#### [EXTRACT TO READ]
_ _ _ _ _

2013 Cavan SFC

Tournament details
- County: Cavan
- Province: Ulster
- Year: 2013
- Trophy: Oliver Plunkett Cup
- Sponsor: Hotel Kilmore
- Date: 9 August - 13 October 2013
- Teams: 17
- Defending champions: Mullahoran

Winners
- Champions: Ballinagh (1st win)
- Manager: Ciaran O'Reilly
- Captain: Killian McBride
- Qualify for: 2013 Ulster Club SFC

Runners-up
- Runners-up: Cavan Gaels
- Manager: Joe O'Connor
- Captain: Eamonn Reilly

Promotion/Relegation
- Relegated team(s): Belturbet

Other
- Player of the Year: Eamonn Reilly (Cavan Gaels)

= 2013 Cavan Senior Football Championship =

County-level annual Gaelic sports competition, Ireland

The 2013 Cavan Senior Football Championship was the 105th edition of Cavan GAA's premier club Gaelic football tournament for senior graded teams in County Cavan, Ireland. The tournament consists of 17 teams, with the winner going on to represent Cavan in the Ulster Senior Club Football Championship.

_ _ _ _ _

#### [EXTRACTED RECORDS]
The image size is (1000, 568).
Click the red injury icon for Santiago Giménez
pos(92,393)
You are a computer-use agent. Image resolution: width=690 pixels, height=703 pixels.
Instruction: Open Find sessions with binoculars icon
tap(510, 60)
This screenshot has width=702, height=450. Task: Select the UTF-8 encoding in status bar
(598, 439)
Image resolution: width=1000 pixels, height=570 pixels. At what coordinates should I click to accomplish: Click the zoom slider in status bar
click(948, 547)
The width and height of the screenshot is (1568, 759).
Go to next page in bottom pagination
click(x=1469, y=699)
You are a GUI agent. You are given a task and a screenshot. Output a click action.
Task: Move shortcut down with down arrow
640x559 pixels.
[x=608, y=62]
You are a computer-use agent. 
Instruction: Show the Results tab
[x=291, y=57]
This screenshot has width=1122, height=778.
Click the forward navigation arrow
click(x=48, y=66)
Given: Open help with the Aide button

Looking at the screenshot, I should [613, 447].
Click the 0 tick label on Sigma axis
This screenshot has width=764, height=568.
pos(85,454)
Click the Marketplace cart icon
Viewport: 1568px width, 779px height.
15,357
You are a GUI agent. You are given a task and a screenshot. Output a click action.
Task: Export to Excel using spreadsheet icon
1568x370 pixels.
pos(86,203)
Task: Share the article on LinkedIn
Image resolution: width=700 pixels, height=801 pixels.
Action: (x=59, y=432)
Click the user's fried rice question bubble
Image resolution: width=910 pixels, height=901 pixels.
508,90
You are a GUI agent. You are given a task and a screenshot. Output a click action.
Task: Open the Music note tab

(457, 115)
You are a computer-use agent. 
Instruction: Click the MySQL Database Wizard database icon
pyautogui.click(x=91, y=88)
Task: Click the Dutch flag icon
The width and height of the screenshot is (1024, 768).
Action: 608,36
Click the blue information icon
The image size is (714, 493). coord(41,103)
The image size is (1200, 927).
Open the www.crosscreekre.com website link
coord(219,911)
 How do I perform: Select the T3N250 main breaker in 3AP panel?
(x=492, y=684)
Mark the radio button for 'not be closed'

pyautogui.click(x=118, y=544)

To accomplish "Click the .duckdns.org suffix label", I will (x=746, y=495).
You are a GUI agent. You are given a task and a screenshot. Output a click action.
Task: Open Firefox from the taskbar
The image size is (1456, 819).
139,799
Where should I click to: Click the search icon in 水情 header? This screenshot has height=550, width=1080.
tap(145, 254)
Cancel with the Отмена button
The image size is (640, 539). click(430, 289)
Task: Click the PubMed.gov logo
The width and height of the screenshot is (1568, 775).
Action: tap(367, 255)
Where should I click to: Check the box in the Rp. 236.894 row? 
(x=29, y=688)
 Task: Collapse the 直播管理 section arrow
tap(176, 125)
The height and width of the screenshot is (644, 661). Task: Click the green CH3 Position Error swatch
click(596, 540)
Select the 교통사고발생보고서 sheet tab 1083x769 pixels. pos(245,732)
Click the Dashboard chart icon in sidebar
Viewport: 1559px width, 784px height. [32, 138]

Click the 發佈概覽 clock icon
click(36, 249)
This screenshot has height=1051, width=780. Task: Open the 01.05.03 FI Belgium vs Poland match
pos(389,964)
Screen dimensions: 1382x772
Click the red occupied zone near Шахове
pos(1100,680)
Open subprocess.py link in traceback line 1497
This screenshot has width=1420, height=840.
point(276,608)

_ _ _ _ _

#### [CHALLENGES]
1. In the 2013 Cavan football championship text, rewrite the passage between "County-level annual Gaelic" and "Club Football Championship.", inclusive, changing "105th" to "106th".
2. According to the 2013 Cavan football championship text, who captained the winning team?

#### [THE SOLUTIONS]
1.
County-level annual Gaelic sports competition, Ireland

The 2013 Cavan Senior Football Championship was the 106th edition of Cavan GAA's premier club Gaelic football tournament for senior graded teams in County Cavan, Ireland. The tournament consists of 17 teams, with the winner going on to represent Cavan in the Ulster Senior Club Football Championship.

2. Killian McBride